I know a little town in California that has a Jewish cemetery as the sole reminder of a once flourishing community. All the old families have died out or moved away except one, an old man and his sister who were born there and still live in their rambling old family home near the river. Old Mr. Jonas is the village department store owner and the local philanthropist. He is a good citizen, but he has no Jewish contacts or interests. Neither the High Holiday services nor the United Jewish Appeal found any response in him or his sister. Once I thought I found a tiny crack in his shell. I was sitting beside the rolltop desk in his old-fashioned office, facing the little old man. We discussed the USO, in which he was as interested as any other good citizen, and I mentioned the need of a Torah for Jewish services. “A Torah?” he asked. “A Scroll of the Law,” I explained, “such as every synagogue requires.” “We used to have one in the old days,” he remarked. I suppose it’s packed away in the basement of the store.” Whether through indolence, indifference, or actual hostility to the idea, the old man never found it.

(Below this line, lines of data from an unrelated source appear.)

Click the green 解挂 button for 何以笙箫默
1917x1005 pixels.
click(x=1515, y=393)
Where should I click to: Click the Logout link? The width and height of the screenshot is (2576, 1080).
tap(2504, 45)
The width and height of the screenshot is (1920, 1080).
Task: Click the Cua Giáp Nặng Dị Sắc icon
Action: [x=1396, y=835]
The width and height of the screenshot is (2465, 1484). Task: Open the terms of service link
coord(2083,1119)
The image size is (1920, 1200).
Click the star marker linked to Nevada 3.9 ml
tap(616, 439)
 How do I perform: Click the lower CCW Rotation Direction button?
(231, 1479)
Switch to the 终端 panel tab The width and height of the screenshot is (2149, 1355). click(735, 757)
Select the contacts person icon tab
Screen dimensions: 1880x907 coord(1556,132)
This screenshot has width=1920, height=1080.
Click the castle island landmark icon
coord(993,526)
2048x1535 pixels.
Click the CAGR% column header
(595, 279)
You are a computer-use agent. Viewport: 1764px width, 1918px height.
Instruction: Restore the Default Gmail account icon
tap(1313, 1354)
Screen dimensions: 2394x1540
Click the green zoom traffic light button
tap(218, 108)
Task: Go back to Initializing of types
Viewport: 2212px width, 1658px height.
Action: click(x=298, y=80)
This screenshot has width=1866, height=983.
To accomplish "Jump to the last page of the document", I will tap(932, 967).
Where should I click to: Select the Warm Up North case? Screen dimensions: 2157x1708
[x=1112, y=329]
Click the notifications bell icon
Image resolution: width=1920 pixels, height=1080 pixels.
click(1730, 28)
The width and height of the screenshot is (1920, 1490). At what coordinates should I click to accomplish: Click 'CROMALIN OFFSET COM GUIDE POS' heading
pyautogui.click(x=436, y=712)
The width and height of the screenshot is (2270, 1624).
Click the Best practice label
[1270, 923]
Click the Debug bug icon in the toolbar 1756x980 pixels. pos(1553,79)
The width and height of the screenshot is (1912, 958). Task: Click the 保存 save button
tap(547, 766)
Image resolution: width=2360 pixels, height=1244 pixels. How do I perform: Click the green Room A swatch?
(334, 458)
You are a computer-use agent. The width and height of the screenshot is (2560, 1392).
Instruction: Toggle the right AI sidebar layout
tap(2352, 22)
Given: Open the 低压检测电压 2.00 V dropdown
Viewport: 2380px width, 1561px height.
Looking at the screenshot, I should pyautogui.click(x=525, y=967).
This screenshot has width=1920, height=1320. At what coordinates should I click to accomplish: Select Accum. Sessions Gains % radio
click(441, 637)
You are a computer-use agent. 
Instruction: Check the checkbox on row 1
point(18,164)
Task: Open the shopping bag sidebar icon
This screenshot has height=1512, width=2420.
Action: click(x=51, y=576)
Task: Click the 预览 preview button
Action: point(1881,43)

So the village Jews disappear before our eyes. Their only chance for survival lies in the growth of their town, in its transformation into a suburb by the spread of a metropolitan area. Towns formerly independent have become part of the big-city area, their old inhabitants swamped by the commuters. In such cases, there may be some Jews among the newcomers, as well as among the new businessmen attracted by the growing community. Then we see the rapid growth, not of one but of two or three congregations, not of one lodge or society but of eight or ten at once. The growing town almost overnight reproduces the complex structure and the conflicting movements of a great Jewish community. But then the town is no longer a village, and its Jews are no longer village Jews.

Thus as time passes, it seems that we shall soon have to write off most of the 150,000 village Jews from the roster of American Jewry. True, they are but 3 per cent of our total number. But they have included many of our boldest and most admirable spirits, and we can hardly be indifferent to their loss.